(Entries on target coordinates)
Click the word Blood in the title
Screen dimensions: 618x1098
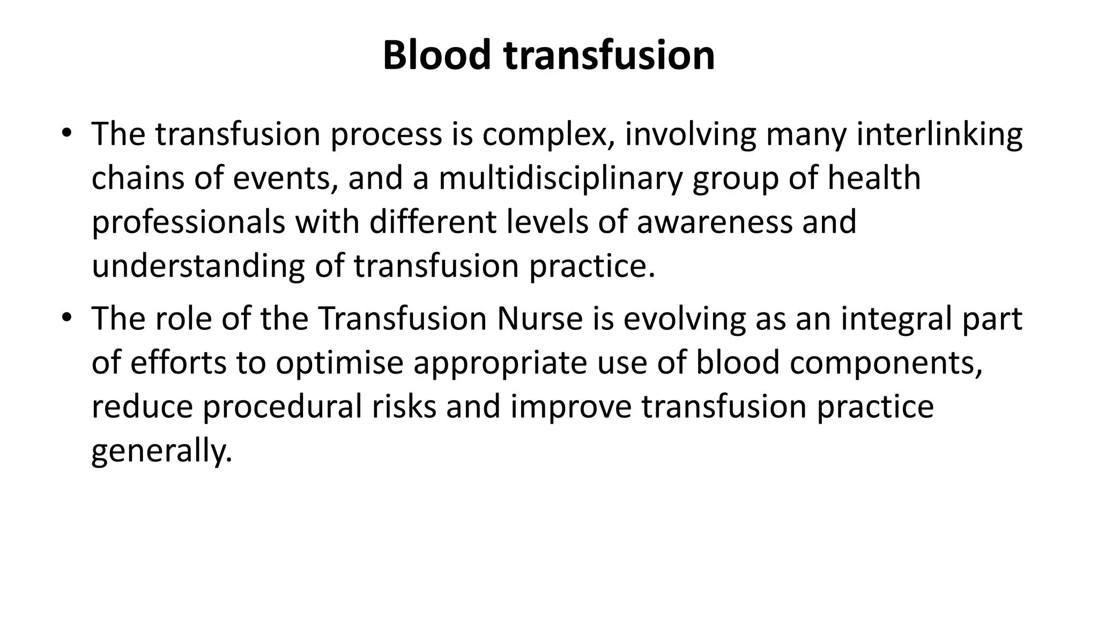436,55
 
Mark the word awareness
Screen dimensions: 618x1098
714,222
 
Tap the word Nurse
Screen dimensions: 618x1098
539,318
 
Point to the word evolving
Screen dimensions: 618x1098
684,319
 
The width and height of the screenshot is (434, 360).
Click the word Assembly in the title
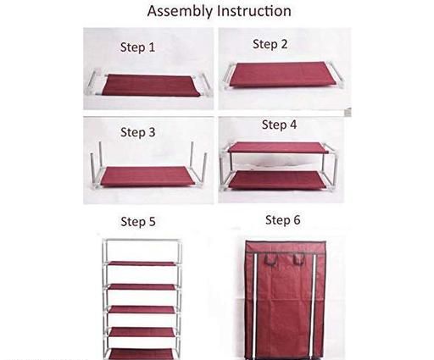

WHAT IS BEING ASKED
Write out all the entries above again, request lines included, but offset every coordinate in the answers by -110. Leave the pictures out.

RIGHT ANSWER
Click the word Blood in the title
Screen dimensions: 618x1098
326,-55
 
Mark the word awareness
Screen dimensions: 618x1098
604,112
 
Tap the word Nurse
Screen dimensions: 618x1098
429,208
 
Point to the word evolving
Screen dimensions: 618x1098
574,209
 
The width and height of the screenshot is (434, 360).
Click the word Assembly in the title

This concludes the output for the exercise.